Stored dataset items
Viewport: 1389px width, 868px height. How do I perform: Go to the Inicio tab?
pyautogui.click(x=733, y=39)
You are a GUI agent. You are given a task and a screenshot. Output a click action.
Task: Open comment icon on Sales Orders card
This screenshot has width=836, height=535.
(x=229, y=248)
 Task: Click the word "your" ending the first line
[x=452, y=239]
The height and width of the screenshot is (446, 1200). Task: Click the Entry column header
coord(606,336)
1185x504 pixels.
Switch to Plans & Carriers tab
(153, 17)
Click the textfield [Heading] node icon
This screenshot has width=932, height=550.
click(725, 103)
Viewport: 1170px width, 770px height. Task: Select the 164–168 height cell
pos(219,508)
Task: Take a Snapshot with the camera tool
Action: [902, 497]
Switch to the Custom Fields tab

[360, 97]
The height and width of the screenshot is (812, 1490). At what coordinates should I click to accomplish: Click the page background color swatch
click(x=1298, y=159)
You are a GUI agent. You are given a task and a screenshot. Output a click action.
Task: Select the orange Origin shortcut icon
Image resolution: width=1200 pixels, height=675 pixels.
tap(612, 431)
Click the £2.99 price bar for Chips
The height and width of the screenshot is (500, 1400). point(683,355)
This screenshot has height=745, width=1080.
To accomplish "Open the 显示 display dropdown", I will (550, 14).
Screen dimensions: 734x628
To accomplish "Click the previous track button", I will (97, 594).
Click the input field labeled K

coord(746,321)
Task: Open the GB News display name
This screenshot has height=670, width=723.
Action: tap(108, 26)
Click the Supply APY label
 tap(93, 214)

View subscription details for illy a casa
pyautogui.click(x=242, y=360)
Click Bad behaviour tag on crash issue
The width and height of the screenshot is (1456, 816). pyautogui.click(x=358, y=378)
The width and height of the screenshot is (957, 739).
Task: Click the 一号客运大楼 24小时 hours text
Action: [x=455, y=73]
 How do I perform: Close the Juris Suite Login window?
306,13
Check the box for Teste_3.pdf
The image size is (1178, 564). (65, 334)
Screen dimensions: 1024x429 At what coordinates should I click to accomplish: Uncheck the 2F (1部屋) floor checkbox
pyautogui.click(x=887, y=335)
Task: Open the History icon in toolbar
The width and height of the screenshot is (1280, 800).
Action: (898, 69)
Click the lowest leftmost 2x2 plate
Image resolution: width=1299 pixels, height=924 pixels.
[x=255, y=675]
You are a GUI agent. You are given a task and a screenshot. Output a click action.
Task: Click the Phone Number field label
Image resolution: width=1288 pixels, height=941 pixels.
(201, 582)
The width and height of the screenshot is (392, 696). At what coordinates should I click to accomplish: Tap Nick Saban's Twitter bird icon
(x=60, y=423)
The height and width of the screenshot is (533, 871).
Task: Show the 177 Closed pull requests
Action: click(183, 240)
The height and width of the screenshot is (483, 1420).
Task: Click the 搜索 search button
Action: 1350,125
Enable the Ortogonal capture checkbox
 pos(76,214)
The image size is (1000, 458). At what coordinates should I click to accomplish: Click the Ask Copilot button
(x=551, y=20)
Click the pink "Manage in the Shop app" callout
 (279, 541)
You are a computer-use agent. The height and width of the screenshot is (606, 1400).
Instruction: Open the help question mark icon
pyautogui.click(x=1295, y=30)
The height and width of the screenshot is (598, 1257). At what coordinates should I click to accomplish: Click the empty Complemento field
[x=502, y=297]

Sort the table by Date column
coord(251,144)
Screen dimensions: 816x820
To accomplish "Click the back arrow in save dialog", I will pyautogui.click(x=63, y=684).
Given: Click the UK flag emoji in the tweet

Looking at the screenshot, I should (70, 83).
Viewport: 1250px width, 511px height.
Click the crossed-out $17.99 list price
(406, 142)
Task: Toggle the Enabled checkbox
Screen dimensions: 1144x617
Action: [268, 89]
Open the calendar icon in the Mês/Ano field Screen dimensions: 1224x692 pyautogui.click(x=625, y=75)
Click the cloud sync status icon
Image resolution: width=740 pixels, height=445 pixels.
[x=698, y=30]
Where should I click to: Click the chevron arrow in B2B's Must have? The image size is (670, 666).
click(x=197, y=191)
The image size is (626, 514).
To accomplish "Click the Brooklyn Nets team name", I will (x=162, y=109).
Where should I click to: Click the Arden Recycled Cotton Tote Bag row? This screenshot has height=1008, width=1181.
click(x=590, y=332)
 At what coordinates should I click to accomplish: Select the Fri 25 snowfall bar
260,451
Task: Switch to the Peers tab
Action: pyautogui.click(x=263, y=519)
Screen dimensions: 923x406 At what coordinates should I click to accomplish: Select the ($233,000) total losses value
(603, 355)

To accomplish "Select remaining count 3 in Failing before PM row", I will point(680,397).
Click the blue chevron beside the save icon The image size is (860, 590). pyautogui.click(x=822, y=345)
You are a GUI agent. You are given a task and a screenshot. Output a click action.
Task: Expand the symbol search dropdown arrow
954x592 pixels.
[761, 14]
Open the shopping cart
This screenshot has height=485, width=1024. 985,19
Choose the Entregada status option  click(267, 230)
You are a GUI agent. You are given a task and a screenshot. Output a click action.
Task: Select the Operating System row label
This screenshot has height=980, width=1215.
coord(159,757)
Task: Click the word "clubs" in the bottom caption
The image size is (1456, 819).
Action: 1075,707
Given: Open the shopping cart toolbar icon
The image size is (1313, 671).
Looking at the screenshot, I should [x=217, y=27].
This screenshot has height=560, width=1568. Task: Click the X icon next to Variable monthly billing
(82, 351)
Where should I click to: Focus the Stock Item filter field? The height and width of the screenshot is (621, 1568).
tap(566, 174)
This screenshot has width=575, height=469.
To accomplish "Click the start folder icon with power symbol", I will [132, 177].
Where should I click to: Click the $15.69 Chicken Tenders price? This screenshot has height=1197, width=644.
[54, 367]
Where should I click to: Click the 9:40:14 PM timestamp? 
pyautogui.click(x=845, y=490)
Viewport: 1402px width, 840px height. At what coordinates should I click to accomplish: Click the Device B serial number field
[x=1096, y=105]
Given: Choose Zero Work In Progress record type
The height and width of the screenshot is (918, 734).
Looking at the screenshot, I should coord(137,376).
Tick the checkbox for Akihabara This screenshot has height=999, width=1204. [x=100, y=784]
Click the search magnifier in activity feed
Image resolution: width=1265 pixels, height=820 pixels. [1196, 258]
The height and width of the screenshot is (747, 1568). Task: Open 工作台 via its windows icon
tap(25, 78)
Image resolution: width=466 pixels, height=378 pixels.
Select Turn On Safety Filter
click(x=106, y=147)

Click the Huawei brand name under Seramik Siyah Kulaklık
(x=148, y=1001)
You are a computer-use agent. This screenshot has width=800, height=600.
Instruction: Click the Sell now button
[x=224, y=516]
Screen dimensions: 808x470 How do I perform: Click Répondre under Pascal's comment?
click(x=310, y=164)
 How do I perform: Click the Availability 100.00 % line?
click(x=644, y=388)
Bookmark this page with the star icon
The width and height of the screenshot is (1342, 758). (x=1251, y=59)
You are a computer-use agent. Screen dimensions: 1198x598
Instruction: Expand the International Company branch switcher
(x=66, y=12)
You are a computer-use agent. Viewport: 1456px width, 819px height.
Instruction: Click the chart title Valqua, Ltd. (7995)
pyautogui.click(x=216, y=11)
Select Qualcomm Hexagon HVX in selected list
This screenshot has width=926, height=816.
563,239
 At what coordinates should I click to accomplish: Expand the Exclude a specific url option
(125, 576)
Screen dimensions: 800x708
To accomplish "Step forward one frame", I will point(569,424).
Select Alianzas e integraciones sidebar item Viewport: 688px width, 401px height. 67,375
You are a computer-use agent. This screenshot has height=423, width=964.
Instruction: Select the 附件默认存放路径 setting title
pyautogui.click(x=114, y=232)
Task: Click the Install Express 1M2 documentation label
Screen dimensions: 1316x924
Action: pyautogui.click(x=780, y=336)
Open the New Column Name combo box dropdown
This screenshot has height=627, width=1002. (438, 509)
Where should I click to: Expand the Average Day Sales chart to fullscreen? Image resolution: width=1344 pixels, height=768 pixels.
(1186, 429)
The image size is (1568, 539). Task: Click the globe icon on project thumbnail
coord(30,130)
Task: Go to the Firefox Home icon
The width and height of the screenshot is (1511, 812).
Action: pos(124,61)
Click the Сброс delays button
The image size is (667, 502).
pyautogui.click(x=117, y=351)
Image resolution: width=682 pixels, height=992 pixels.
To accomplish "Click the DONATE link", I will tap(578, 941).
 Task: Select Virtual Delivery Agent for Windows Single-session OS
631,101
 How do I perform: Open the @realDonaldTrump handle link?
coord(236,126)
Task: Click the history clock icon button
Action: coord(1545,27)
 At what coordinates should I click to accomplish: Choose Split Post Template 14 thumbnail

» **WORK INSTRUCTIONS**: Note each line above that contains "Choose" and copy it out.

» **ANSWER FOR THE TASK**:
Choose the Entregada status option  click(267, 230)
Given: Choose Zero Work In Progress record type
 At what coordinates should I click to accomplish: Choose Split Post Template 14 thumbnail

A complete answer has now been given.